TASK GOAL
Write out the entries once more, exactly as they appear.

DATA LISTING

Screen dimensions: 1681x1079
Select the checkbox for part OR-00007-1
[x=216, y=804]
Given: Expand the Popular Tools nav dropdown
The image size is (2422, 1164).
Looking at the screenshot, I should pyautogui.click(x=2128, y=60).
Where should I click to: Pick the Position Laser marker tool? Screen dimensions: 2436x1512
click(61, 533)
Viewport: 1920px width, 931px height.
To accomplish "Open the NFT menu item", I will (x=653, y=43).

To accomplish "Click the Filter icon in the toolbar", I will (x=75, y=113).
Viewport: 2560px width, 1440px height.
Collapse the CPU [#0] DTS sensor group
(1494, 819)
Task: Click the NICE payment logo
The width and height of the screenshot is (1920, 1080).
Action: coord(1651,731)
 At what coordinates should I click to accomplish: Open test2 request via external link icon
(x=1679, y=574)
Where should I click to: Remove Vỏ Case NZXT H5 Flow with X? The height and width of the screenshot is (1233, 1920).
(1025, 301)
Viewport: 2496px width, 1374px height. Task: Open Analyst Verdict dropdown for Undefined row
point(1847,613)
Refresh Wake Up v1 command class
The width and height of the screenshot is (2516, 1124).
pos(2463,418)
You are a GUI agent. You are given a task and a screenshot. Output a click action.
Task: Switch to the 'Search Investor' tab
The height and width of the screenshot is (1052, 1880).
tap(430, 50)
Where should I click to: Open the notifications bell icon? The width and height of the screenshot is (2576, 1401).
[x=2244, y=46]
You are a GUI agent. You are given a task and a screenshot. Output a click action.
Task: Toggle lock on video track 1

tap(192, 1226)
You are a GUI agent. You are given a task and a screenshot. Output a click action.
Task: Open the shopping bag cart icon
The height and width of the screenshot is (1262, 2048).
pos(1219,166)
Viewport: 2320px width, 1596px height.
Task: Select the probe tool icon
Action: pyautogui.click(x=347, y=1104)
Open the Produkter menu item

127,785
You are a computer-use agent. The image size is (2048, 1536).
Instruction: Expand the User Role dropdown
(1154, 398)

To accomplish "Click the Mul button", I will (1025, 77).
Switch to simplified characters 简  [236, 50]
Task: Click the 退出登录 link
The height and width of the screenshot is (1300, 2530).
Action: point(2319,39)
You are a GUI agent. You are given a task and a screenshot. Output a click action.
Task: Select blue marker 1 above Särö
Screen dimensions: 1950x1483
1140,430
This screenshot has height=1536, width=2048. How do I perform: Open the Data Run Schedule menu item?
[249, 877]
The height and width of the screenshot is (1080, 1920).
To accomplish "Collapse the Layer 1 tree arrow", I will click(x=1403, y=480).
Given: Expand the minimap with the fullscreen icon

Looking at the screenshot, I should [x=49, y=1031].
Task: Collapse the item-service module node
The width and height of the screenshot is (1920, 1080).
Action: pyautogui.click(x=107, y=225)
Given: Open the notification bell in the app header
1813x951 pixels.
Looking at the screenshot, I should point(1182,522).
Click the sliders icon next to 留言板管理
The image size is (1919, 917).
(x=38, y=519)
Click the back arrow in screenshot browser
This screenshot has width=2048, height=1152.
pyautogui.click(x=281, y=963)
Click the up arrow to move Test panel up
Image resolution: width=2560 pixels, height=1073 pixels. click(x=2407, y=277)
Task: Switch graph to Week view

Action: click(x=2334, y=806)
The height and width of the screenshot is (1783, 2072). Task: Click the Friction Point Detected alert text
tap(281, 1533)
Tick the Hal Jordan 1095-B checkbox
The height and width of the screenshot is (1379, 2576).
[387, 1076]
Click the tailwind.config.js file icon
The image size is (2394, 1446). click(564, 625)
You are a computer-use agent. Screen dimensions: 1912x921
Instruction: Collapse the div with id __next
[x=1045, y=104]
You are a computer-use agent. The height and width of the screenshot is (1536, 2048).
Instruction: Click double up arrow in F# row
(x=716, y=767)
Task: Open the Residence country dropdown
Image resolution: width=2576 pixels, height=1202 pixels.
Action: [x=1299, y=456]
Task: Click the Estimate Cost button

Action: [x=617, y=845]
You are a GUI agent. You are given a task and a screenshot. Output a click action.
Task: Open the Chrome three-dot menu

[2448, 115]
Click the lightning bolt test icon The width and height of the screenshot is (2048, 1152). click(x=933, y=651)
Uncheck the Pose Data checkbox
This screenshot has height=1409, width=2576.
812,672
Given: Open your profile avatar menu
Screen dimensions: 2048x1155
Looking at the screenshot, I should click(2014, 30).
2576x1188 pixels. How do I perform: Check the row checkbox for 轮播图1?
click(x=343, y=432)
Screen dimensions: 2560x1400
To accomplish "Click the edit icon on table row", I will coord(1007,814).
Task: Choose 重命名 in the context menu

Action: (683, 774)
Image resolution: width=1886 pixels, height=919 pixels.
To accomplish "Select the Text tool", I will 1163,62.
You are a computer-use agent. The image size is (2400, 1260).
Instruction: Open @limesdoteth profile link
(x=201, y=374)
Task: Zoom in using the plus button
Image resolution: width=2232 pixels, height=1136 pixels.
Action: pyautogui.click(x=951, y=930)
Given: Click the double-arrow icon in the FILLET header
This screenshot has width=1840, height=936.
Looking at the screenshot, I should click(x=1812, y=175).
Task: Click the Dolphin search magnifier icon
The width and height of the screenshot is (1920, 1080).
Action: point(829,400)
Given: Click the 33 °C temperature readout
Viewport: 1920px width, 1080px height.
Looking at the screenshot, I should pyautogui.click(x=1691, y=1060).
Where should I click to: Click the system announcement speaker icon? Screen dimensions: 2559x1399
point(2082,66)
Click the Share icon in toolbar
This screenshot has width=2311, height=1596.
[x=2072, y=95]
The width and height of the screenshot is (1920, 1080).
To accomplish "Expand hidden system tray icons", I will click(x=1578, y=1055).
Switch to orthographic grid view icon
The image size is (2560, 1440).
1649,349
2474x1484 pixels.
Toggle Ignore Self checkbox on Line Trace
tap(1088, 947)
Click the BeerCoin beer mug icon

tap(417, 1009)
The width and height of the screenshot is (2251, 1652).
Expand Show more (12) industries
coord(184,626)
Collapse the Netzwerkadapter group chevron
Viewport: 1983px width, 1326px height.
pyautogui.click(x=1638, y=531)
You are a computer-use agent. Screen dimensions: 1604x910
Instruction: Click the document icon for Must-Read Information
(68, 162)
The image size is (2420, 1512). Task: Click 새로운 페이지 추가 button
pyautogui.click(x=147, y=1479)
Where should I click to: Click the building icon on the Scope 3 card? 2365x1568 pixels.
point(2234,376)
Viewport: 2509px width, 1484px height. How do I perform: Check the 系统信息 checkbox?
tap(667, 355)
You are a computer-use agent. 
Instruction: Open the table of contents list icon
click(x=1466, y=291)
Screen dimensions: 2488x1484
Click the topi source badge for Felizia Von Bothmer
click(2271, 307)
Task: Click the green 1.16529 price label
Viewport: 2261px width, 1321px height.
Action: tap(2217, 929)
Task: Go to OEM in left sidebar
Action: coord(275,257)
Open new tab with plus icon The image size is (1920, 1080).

TASK SOLUTION
Screen dimensions: 1681x1079
Select the checkbox for part OR-00007-1
[x=216, y=804]
Given: Expand the Popular Tools nav dropdown
The image size is (2422, 1164).
Looking at the screenshot, I should pyautogui.click(x=2128, y=60).
Where should I click to: Pick the Position Laser marker tool? Screen dimensions: 2436x1512
click(61, 533)
Viewport: 1920px width, 931px height.
To accomplish "Open the NFT menu item", I will (x=653, y=43).

To accomplish "Click the Filter icon in the toolbar", I will (x=75, y=113).
Viewport: 2560px width, 1440px height.
Collapse the CPU [#0] DTS sensor group
(1494, 819)
Task: Click the NICE payment logo
The width and height of the screenshot is (1920, 1080).
Action: coord(1651,731)
 At what coordinates should I click to accomplish: Open test2 request via external link icon
(x=1679, y=574)
Where should I click to: Remove Vỏ Case NZXT H5 Flow with X? The height and width of the screenshot is (1233, 1920).
(1025, 301)
Viewport: 2496px width, 1374px height. Task: Open Analyst Verdict dropdown for Undefined row
point(1847,613)
Refresh Wake Up v1 command class
The width and height of the screenshot is (2516, 1124).
pos(2463,418)
You are a GUI agent. You are given a task and a screenshot. Output a click action.
Task: Switch to the 'Search Investor' tab
The height and width of the screenshot is (1052, 1880).
tap(430, 50)
Where should I click to: Open the notifications bell icon? The width and height of the screenshot is (2576, 1401).
[x=2244, y=46]
You are a GUI agent. You are given a task and a screenshot. Output a click action.
Task: Toggle lock on video track 1

tap(192, 1226)
You are a GUI agent. You are given a task and a screenshot. Output a click action.
Task: Open the shopping bag cart icon
The height and width of the screenshot is (1262, 2048).
pos(1219,166)
Viewport: 2320px width, 1596px height.
Task: Select the probe tool icon
Action: pyautogui.click(x=347, y=1104)
Open the Produkter menu item

127,785
You are a computer-use agent. The image size is (2048, 1536).
Instruction: Expand the User Role dropdown
(1154, 398)

To accomplish "Click the Mul button", I will (1025, 77).
Switch to simplified characters 简  [236, 50]
Task: Click the 退出登录 link
The height and width of the screenshot is (1300, 2530).
Action: point(2319,39)
You are a GUI agent. You are given a task and a screenshot. Output a click action.
Task: Select blue marker 1 above Särö
Screen dimensions: 1950x1483
1140,430
This screenshot has height=1536, width=2048. How do I perform: Open the Data Run Schedule menu item?
[249, 877]
The height and width of the screenshot is (1080, 1920).
To accomplish "Collapse the Layer 1 tree arrow", I will click(x=1403, y=480).
Given: Expand the minimap with the fullscreen icon

Looking at the screenshot, I should [x=49, y=1031].
Task: Collapse the item-service module node
The width and height of the screenshot is (1920, 1080).
Action: pyautogui.click(x=107, y=225)
Given: Open the notification bell in the app header
1813x951 pixels.
Looking at the screenshot, I should point(1182,522).
Click the sliders icon next to 留言板管理
The image size is (1919, 917).
(x=38, y=519)
Click the back arrow in screenshot browser
This screenshot has width=2048, height=1152.
pyautogui.click(x=281, y=963)
Click the up arrow to move Test panel up
Image resolution: width=2560 pixels, height=1073 pixels. click(x=2407, y=277)
Task: Switch graph to Week view

Action: click(x=2334, y=806)
The height and width of the screenshot is (1783, 2072). Task: Click the Friction Point Detected alert text
tap(281, 1533)
Tick the Hal Jordan 1095-B checkbox
The height and width of the screenshot is (1379, 2576).
[387, 1076]
Click the tailwind.config.js file icon
The image size is (2394, 1446). click(564, 625)
You are a computer-use agent. Screen dimensions: 1912x921
Instruction: Collapse the div with id __next
[x=1045, y=104]
You are a computer-use agent. The height and width of the screenshot is (1536, 2048).
Instruction: Click double up arrow in F# row
(x=716, y=767)
Task: Open the Residence country dropdown
Image resolution: width=2576 pixels, height=1202 pixels.
Action: [x=1299, y=456]
Task: Click the Estimate Cost button

Action: [x=617, y=845]
You are a GUI agent. You are given a task and a screenshot. Output a click action.
Task: Open the Chrome three-dot menu

[2448, 115]
Click the lightning bolt test icon The width and height of the screenshot is (2048, 1152). click(x=933, y=651)
Uncheck the Pose Data checkbox
This screenshot has height=1409, width=2576.
812,672
Given: Open your profile avatar menu
Screen dimensions: 2048x1155
Looking at the screenshot, I should click(2014, 30).
2576x1188 pixels. How do I perform: Check the row checkbox for 轮播图1?
click(x=343, y=432)
Screen dimensions: 2560x1400
To accomplish "Click the edit icon on table row", I will coord(1007,814).
Task: Choose 重命名 in the context menu

Action: (683, 774)
Image resolution: width=1886 pixels, height=919 pixels.
To accomplish "Select the Text tool", I will 1163,62.
You are a computer-use agent. The image size is (2400, 1260).
Instruction: Open @limesdoteth profile link
(x=201, y=374)
Task: Zoom in using the plus button
Image resolution: width=2232 pixels, height=1136 pixels.
Action: pyautogui.click(x=951, y=930)
Given: Click the double-arrow icon in the FILLET header
This screenshot has width=1840, height=936.
Looking at the screenshot, I should click(x=1812, y=175).
Task: Click the Dolphin search magnifier icon
The width and height of the screenshot is (1920, 1080).
Action: point(829,400)
Given: Click the 33 °C temperature readout
Viewport: 1920px width, 1080px height.
Looking at the screenshot, I should pyautogui.click(x=1691, y=1060).
Where should I click to: Click the system announcement speaker icon? Screen dimensions: 2559x1399
point(2082,66)
Click the Share icon in toolbar
This screenshot has width=2311, height=1596.
[x=2072, y=95]
The width and height of the screenshot is (1920, 1080).
To accomplish "Expand hidden system tray icons", I will click(x=1578, y=1055).
Switch to orthographic grid view icon
The image size is (2560, 1440).
1649,349
2474x1484 pixels.
Toggle Ignore Self checkbox on Line Trace
tap(1088, 947)
Click the BeerCoin beer mug icon

tap(417, 1009)
The width and height of the screenshot is (2251, 1652).
Expand Show more (12) industries
coord(184,626)
Collapse the Netzwerkadapter group chevron
Viewport: 1983px width, 1326px height.
pyautogui.click(x=1638, y=531)
You are a computer-use agent. Screen dimensions: 1604x910
Instruction: Click the document icon for Must-Read Information
(68, 162)
The image size is (2420, 1512). Task: Click 새로운 페이지 추가 button
pyautogui.click(x=147, y=1479)
Where should I click to: Click the building icon on the Scope 3 card? 2365x1568 pixels.
point(2234,376)
Viewport: 2509px width, 1484px height. How do I perform: Check the 系统信息 checkbox?
tap(667, 355)
You are a computer-use agent. 
Instruction: Open the table of contents list icon
click(x=1466, y=291)
Screen dimensions: 2488x1484
Click the topi source badge for Felizia Von Bothmer
click(2271, 307)
Task: Click the green 1.16529 price label
Viewport: 2261px width, 1321px height.
Action: tap(2217, 929)
Task: Go to OEM in left sidebar
Action: coord(275,257)
Open new tab with plus icon The image size is (1920, 1080).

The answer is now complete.